Task instructions: How many lines in the data below contain the word "button"? Reply with the number alone.

——————————

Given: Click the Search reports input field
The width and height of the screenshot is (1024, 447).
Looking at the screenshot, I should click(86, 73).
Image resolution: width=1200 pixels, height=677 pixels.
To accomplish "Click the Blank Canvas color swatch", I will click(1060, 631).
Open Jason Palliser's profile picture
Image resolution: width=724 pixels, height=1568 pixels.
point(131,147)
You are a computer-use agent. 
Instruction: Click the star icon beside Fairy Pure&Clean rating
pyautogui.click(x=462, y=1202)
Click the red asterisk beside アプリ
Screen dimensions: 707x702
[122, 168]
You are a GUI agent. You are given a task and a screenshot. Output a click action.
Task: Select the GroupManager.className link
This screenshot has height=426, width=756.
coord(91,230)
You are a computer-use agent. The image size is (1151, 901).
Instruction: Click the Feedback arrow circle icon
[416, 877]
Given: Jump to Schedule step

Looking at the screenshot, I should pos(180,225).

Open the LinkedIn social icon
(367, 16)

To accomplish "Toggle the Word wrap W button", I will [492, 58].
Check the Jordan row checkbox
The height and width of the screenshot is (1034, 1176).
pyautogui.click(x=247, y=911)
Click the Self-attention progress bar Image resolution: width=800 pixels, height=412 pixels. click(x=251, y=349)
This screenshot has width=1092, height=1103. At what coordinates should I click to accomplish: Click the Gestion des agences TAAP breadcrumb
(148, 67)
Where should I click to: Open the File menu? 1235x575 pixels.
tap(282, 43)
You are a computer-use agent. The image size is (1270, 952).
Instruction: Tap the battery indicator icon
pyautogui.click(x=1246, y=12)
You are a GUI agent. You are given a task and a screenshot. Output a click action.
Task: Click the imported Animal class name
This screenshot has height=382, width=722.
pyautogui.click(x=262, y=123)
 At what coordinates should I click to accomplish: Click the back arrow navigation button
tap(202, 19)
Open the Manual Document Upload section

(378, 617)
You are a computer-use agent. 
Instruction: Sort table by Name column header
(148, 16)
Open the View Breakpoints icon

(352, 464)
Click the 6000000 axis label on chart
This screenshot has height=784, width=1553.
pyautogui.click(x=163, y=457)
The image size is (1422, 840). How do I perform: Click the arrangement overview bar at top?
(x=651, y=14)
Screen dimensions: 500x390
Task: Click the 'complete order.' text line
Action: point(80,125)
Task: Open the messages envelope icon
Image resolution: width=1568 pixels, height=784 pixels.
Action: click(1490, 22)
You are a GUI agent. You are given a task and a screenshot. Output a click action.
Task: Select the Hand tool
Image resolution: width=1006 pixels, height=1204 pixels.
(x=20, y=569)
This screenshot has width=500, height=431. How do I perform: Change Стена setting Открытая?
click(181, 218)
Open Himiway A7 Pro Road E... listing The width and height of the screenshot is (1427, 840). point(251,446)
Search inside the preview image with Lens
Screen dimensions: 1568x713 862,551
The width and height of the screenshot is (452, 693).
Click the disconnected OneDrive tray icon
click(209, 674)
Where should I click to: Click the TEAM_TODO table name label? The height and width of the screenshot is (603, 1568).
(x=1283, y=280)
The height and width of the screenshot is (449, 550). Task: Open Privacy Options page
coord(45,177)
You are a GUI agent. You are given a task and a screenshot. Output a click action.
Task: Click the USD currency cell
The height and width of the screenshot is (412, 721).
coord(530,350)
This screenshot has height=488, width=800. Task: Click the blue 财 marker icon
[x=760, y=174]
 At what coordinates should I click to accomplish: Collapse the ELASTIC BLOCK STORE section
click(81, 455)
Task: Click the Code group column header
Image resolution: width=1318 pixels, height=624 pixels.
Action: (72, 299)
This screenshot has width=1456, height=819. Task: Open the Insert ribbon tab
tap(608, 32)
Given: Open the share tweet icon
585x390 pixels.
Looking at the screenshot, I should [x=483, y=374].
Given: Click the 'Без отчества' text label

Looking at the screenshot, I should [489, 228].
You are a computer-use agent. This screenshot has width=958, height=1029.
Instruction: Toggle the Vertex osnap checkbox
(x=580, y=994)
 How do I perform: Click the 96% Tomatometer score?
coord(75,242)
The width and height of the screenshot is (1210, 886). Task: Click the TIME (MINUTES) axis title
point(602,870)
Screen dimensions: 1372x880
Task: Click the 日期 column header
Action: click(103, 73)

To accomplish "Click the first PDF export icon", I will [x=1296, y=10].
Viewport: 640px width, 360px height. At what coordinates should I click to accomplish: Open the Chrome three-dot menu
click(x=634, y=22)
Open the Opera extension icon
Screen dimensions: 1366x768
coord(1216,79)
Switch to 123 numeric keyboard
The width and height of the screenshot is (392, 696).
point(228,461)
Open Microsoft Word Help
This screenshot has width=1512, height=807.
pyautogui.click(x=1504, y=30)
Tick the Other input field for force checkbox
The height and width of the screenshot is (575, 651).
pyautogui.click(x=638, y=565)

——————————

Output: 2